Permeate the Community

Welcome to the next installment in a series of posts that explores each part of the IMPACT acrostic. Each post is designed to expand the meaning and usefulness of the actions indicated in the acrostic. It is important to remember that the IMPACT Blog gets its name from a keyword in our FBC mission statement, so as we explore the larger meaning behind our name, we are also exploring foundational goals and values of FBC Hartselle.

Influence the culture

Make disciples who make disciples

Permeate the Community

Act according to the leading of the Holy Spirit

Create awareness in the community

Transform individuals, families, and our neighborhoods

community.jpg

What if our church could proudly display, “We Love Our Community” the way a local restaurant does in the picture above? Most everyone I know would say, “I love Hartselle.” But, does our community know that FBC loves Hartselle?


The church is the hope of the world and is positioned like no other channel of influence to shape culture. Few other institutions draw citizens from so many areas of society. We have leaders and influencers in education, sports, banking, local, national, and international business, government, and medical professions. On Sunday mornings we are the church gathered. But at all other times, we are the church scattered. As we scatter in our own different directions, there are ways that we can attempt to positively influence people around us.

Shop locally

This is an important way to permeate the culture because not only does it help to keep tax dollars here but it also gives you opportunities to build relationships with people in our community. Pray for the prosperity of local businesses and for friendships to be forged simply through your shopping habits. Speaking through the prophet Jeremiah, God explained the wisdom and benefit of praying for the good of the city where they lived. Jeremiah 29:7 says, “But seek the welfare of the city where I have sent you into exile, and pray to the Lord on its behalf, for in its welfare you will find your welfare.”  The welfare of the city was connected to their own welfare. The same is true for us today.

Understand and interact with the local culture

Look for opportunities to share why you love being involved at FBC. Earn the right to share your faith by building relationships based on honesty and integrity.  Know the heartbeat of the community and speak the heart language. You know where people gather. You know where to encounter people (churched and unchurched). You know that education and sports are far and away top priorities in our community, so go there. Seek to make connections and be an influence.  

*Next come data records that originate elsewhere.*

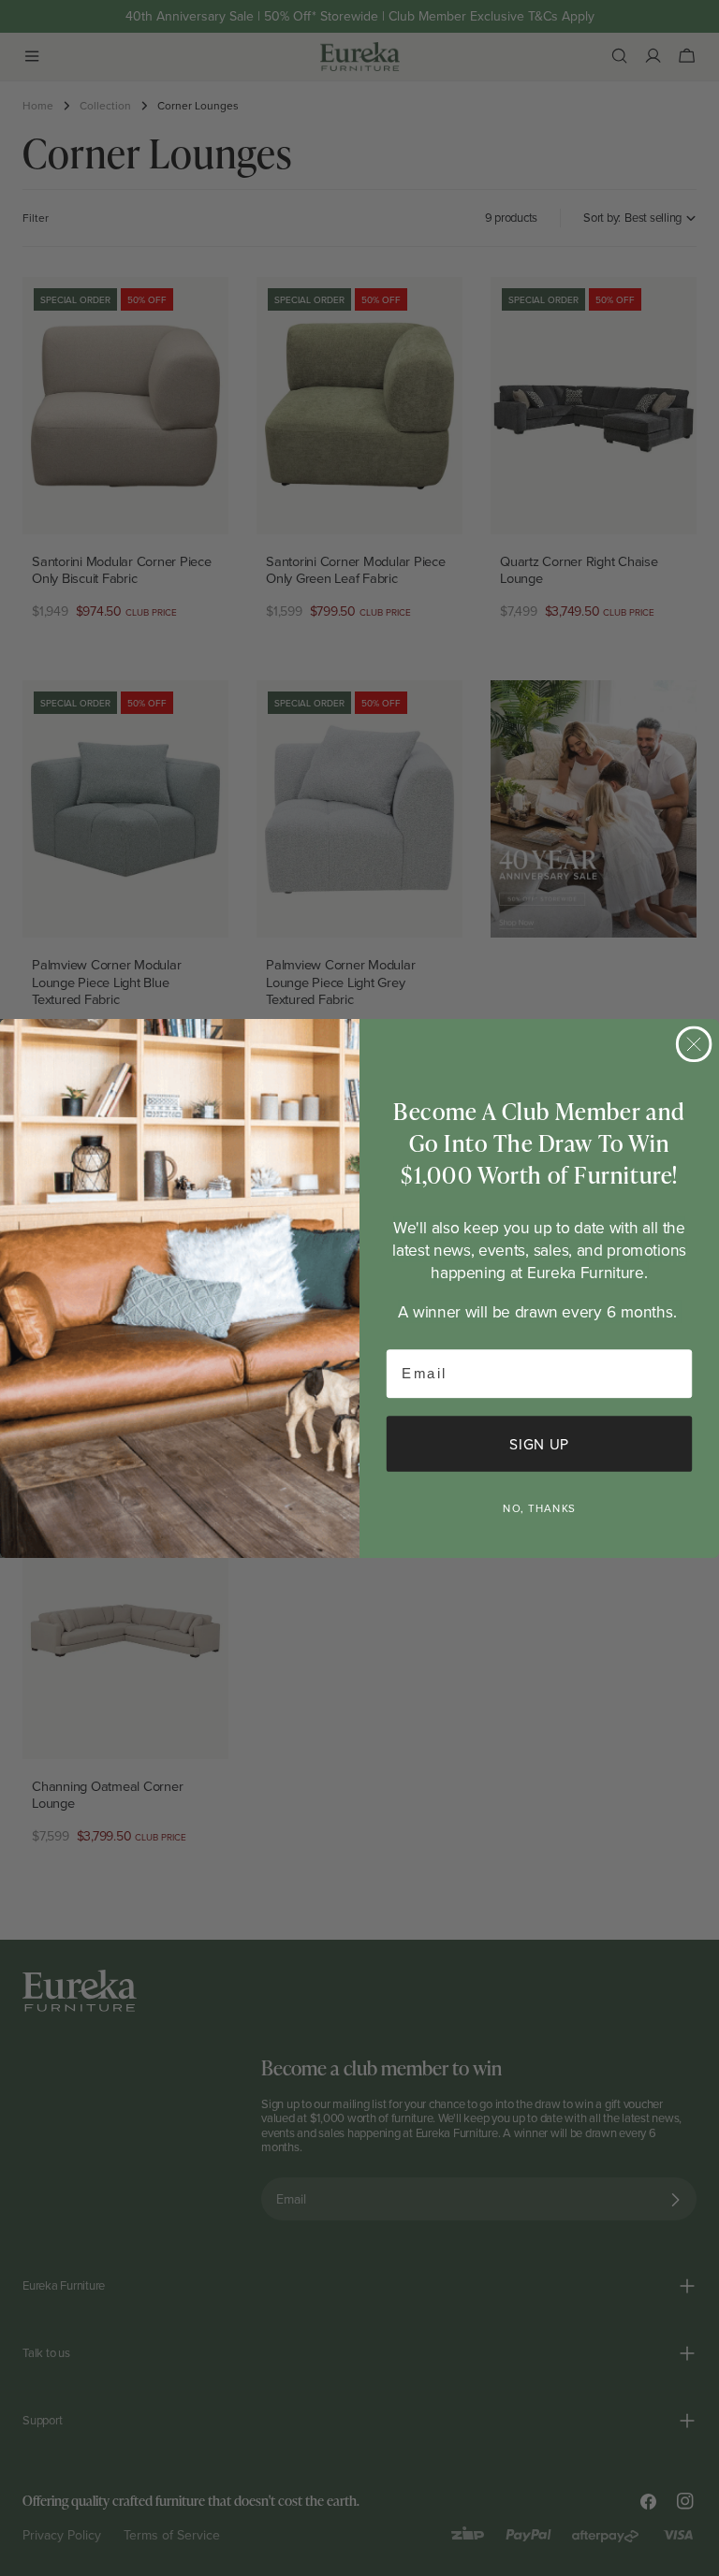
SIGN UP (538, 1443)
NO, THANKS (539, 1507)
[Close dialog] (694, 1043)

In Luke 10, Jesus spoke to His small group of new disciples about why they should permeate their culture and how they should go about it. His words are just as relevant for us today. He said to them, “The harvest is plentiful, but the laborers are few. Therefore, pray earnestly to the Lord of the harvest to send out laborers into his harvest (Luke 10:2 ESV). He wanted the disciples to understand both the monumental task before them and also the importance of their role in this task.  He reinforced the active nature of interacting with the culture around them and what should be their rules of conduct before, during, and after their interactions--everything should be bathed in prayer. According to Gallop Poll Research, one-third of all Americans now consider themselves non-religious, saying that, “Religion is not an important part of their daily life and that they seldom or never attend religious services.” Friends, the harvest is still plentiful.

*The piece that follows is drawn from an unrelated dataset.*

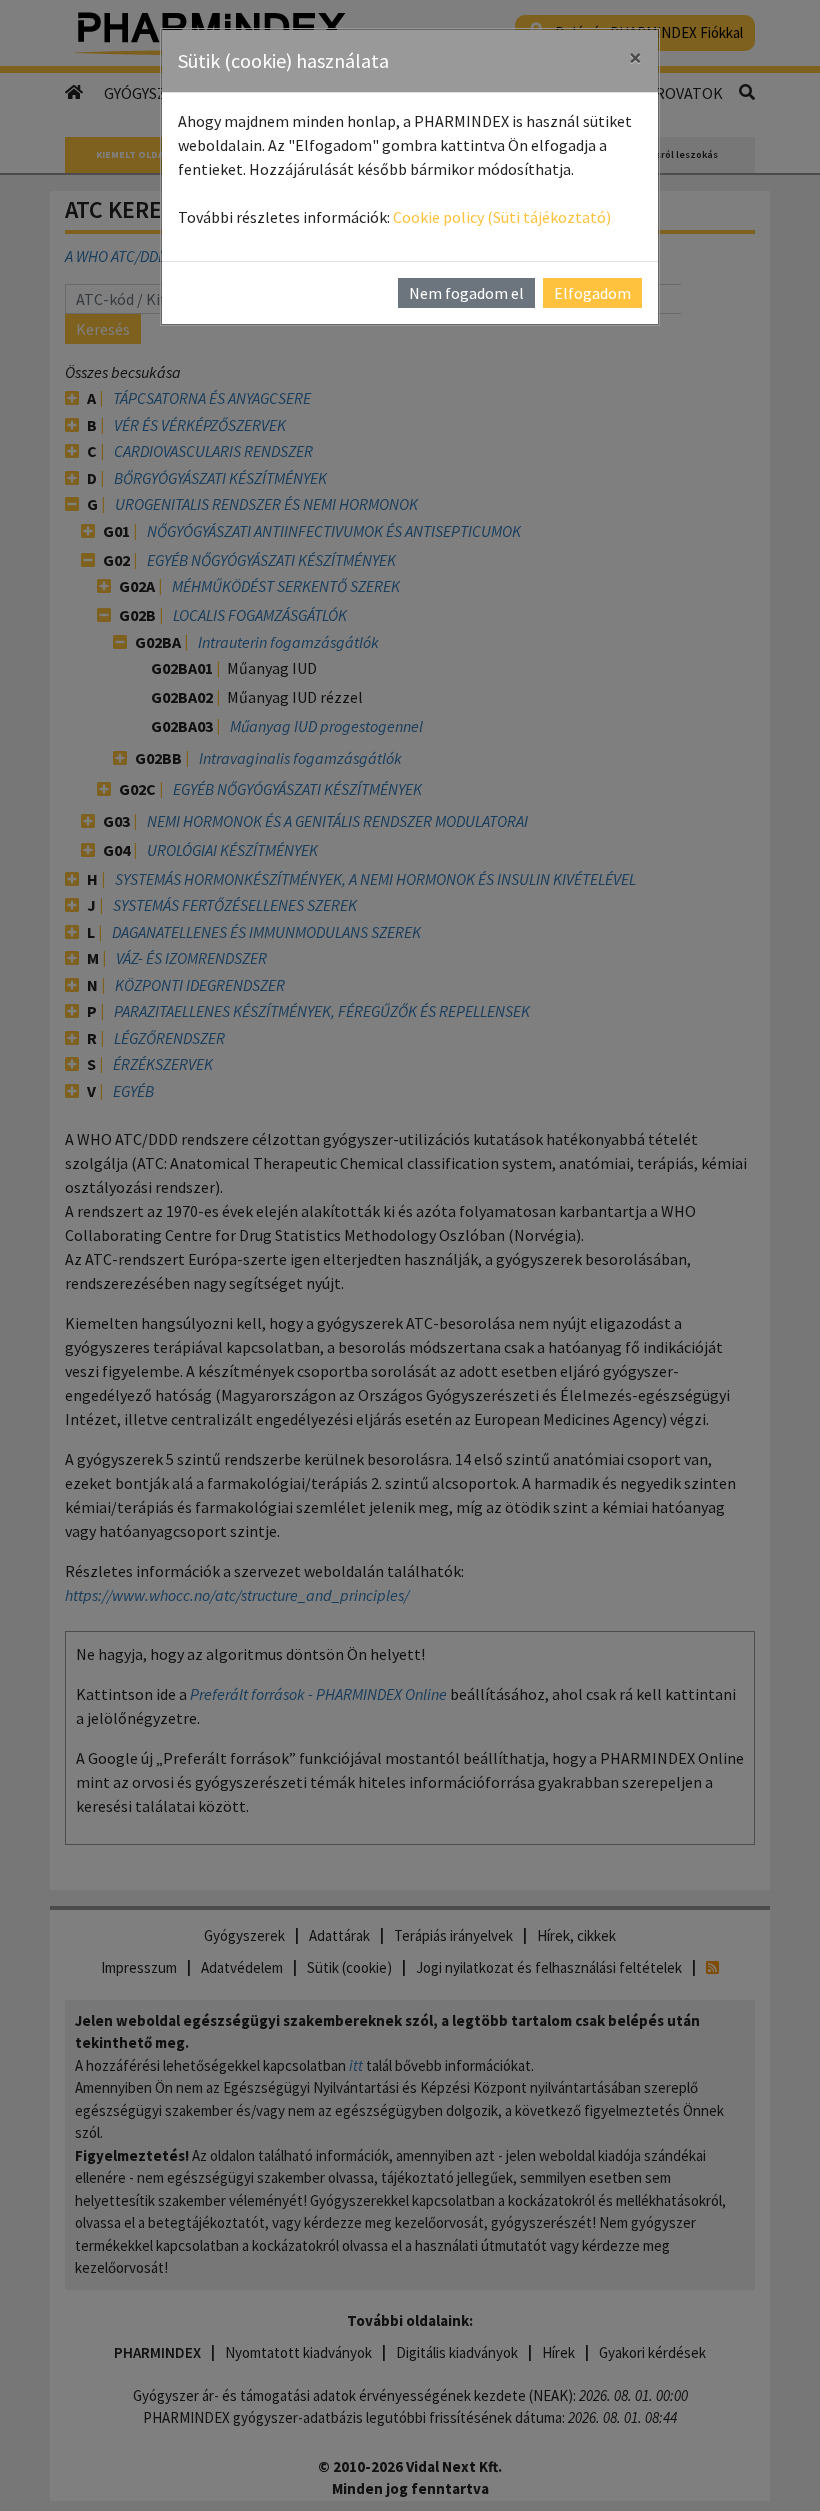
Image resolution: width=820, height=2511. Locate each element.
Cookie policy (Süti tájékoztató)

When the church is rooted deeply in its community, and its membership is operating as public servants, the church will impact the lives of the people and the believers will fulfill the Messiah’s mission on earth.

Huffington Post


A few years ago, while attending a class on hospital management for veterinarians, I discovered a cultural truth that startled me. Several attendees were discussing the best steps to take when making a business decision. My suggestion to pray first was met with icy stares of indignation. I’ve never forgotten the incident and have tried to understand possible reasons for the reaction.

Apparently, it seemed odd to others in the room that a spiritual answer would be considered relevant within a business context. Sadly, our culture’s default belief is that spiritual matters belong in a private box separated away from all other aspects of life.

Regrettably, many Christians buy into that same attitude. When we leave the church building and close the car door, do we drive into the culture around us, leaving our spirituality in the box (the church)? Oh, we live exemplary lives and are generally thought of as good people, but do we intentionally think, act, and speak the same way outside the church that we do inside the church? Or do we instead compartmentalize our activities into spiritual and non-spiritual?

We have the power as born-again Christians to affect the community we live in day after day. But we need to be intentional about letting His power out of the box and into every aspect of our lives. Then the church, one Spirit-filled Jesus follower at a time, will permeate and change the culture and the community making it better in countless ways.

Will you ask the Lord to show you His plan for you to join in His Kingdom work and intentionally help permeate our community with the Gospel?

When we do, God will be glorified, our church will be unified, and our community will prosper.